縄文時代かそれ以前か以後か…わたくしたち人間は麦や稲の穂を拾ったり、野ブドウを採ったり、魚や獣を捕って生活をしていました。沢山とれた時には海幸彦・山幸彦の世界の物々交換が行われて、自分たちの生活品のレパートリーを増やしていた筈です。この旨みを覚えると、もっと多く広く…生活を豊かにするために開墾して畑を作ったり漁具の改良などにいそしみました。さらに進むとより広く物々交換が行われ、貨幣が生まれて見ず知らずの人たちとの物々交換へと広がって来たのだと思います。そしてさらに進むと貨幣が物を凌駕し、仕事の原点の「人の生活を豊かにするため」、という概念は「もっと欲しい」に変わり、どんどん影が薄くなってきました。その極みの中に現在のわたくしたちがいるのだと考えられます。

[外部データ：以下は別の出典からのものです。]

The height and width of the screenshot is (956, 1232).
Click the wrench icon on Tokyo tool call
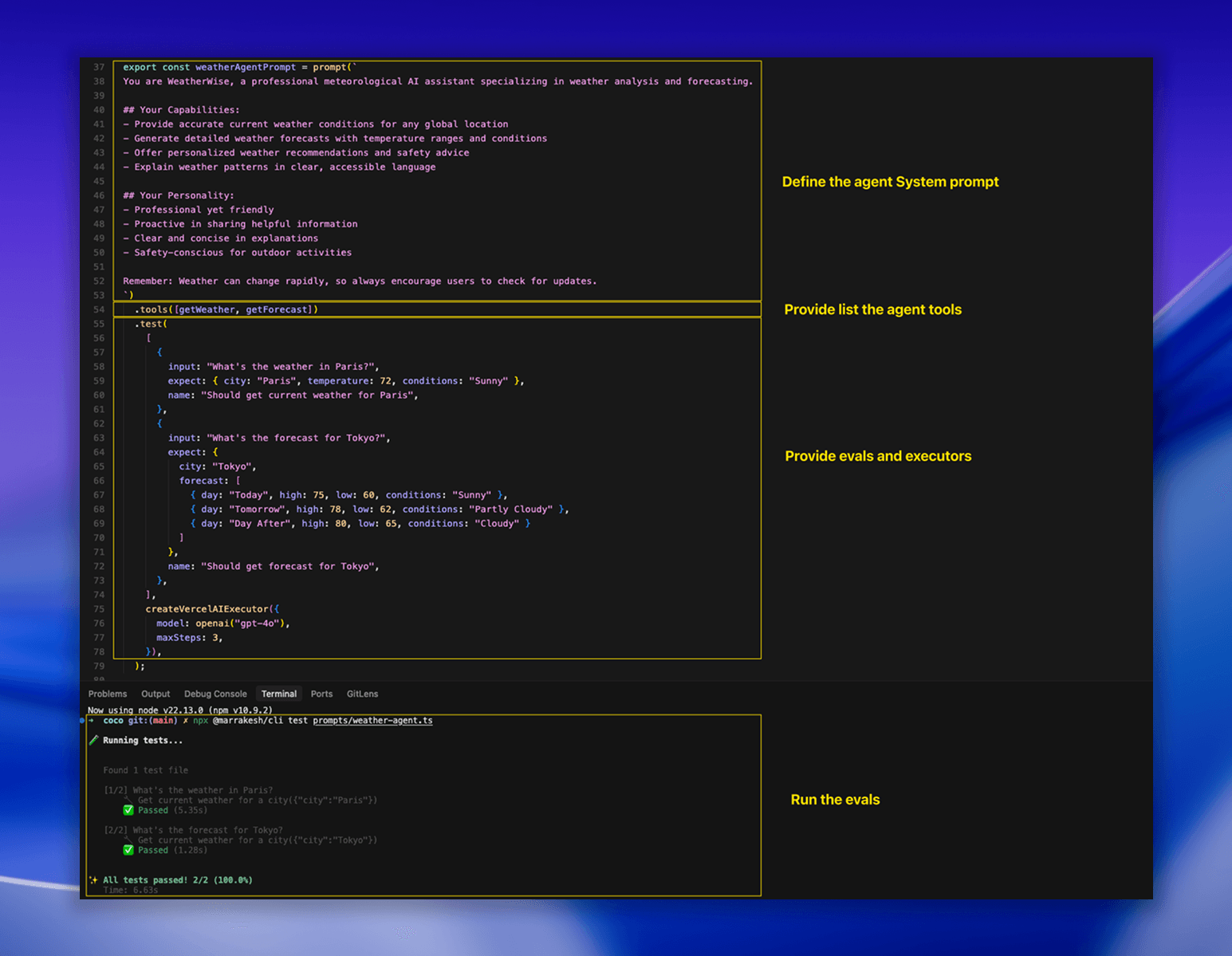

わたくしは、5Sの普及という仕事で講演・講話などをする機会もあり、その時は努めてこの話をするようにしています。そして、多くの人が、そんなこと考えてもみなかったという感想を述べてくれます。科学や技術が発展して来たのも人々が豊かになるためだったのではないか、もっと基本的な単純作業による仕事ももちろん人々が飢えや寒さ暑さをしのぐためではなかったのではないかなどと、嫌な奴だななどと思われるのは承知の上で続けてみますが、結構、多くの人にアレっと思っていただいております。現代の人はあまりこういうことを考えるのに慣れていないようです…。

ところで、足利の5Sは「働く人たちのために」「真理を追究する」の2つを骨子に据えています。何しろ今の社会は、みかけの仕事は横行するわ、ウソはつくわ、が目につきますし、それに相俟って多くの働く人がハッピーではないように見えます。他人が自分をそのように扱っているということもありますが、自分が他人のせいにしたり権利や義務を放棄して墓穴を掘っている面も否めません。もちろん、このことも伝えています。働く人たちが本物を追究して能動的に活き活きと仕事ができたら…、場面は大きく変わって来る筈です。
こんなことをとりとめもなく考えていると秋の夜長も捨てたものではありませんが、年齢とともに集中力が弱くなり、こんな浅いところまでが考えの及ぶ限界なのでここらで最後にして一言…。基本的には働くのは自分のためです。自分のために、最高まではいかなくても良い仕事につとめましょう…。一人よがりにならず、人のため、社会のために働けば、それは間違いなく会社のためになります。そして、これは勇気のいることです。いい仕事は少し、いや多くかな…勇気がいります。でもきっと、その分だけ人生が変わります。これはわたくしが、たかが5S、されど5Sで知った働く喜びです。わがまま人間の勝手な思いにすぎませんが…。